2. The hydrogel reciprocating extension test apparatus according to claim 1, wherein The transmission mechanism (22) is adjustable in size along the arrangement direction of the first gripper (11) and the second gripper (12) to change the limit position when the first gripper (11) moves relative to the second gripper (12).

3. The hydrogel reciprocating extension test apparatus according to claim 1, wherein It also includes a limiting device (3), which is connected to at least one of the first gripper (11) and the transmission mechanism (22) to limit the movement of the first gripper (11) along the arrangement direction of the first gripper (11) and the second gripper (12).

4. The hydrogel reciprocating extension test apparatus according to claim 3, wherein The limiting device (3) includes: A guide (31) extending along the arrangement direction of the first gripper (11) and the second gripper (12), wherein the first gripper (11) is connected to the guide (31) and movable along the guide (31); and / or The guide sleeve (32) and the transmission mechanism (22) include a linkage assembly, which includes a first linkage (221), a second linkage (222) and a third linkage (224). One end of the first linkage (221) is connected to the driving member (21) and can pivot under the drive of the driving member (21). The second linkage (222) is connected between the first linkage (221) and the third linkage (224) and can be pivotally connected to both the first linkage (221) and the third linkage (224). The third linkage (224) is connected to the first gripper (11). The guide sleeve (32) is sleeved on the third linkage (224) to guide the third linkage (224) to move along the arrangement direction of the first gripper (11) and the second gripper (12).

5. The hydrogel reciprocating tensile testing device according to claim 1, characterized in that, The frequency and / or rate at which the driving device (2) drives the first gripper (11) and the second gripper (12) to reciprocate relatively close and relatively far apart is adjustable.

6. The hydrogel reciprocating tensile testing device according to any one of claims 1-5, characterized in that, Also includes: Force sensing device (4), the force sensing device (4) is connected to the second gripper (12), the driving device (2) is connected to the first gripper (11), and is used to drive the first gripper (11) to move closer to and away from the second gripper (12), the force sensing device (4) is used to obtain the tension force on the second gripper (12); The displacement sensing device (5) is connected to the first gripper (11) and is used to drive the first gripper (11) to move closer to and away from the second gripper (12).
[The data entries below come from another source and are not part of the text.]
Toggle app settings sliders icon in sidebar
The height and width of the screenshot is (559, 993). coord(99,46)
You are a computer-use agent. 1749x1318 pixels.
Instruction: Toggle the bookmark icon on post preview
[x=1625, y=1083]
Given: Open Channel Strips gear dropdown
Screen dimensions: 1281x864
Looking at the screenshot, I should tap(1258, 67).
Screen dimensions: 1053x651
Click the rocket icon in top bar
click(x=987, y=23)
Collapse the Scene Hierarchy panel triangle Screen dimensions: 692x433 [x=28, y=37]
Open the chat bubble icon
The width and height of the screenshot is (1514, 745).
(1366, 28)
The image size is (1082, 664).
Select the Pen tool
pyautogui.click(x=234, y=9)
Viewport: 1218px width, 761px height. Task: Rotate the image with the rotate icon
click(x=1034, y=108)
The displacement sensing device (5) is used to obtain the displacement of the first gripper (11). The constant temperature and humidity chamber (6) is located inside the constant temperature and humidity chamber (6), where the gripper device (1), the drive device (2), the force sensor device (4) and the displacement sensor device (5) are all located. An electrochemical workstation (7) is used to electrically connect the hydrogel sample (10). The host computer (8) is electrically connected to the electrochemical workstation (7), the force sensing device (4), the displacement sensing device (5), and the drive device (2).

7. The hydrogel reciprocating tensile testing device according to claim 6, characterized in that, The force sensing device (4), the displacement sensing device (5), the constant temperature and humidity chamber (6), and the electrochemical workstation (7) operate synchronously.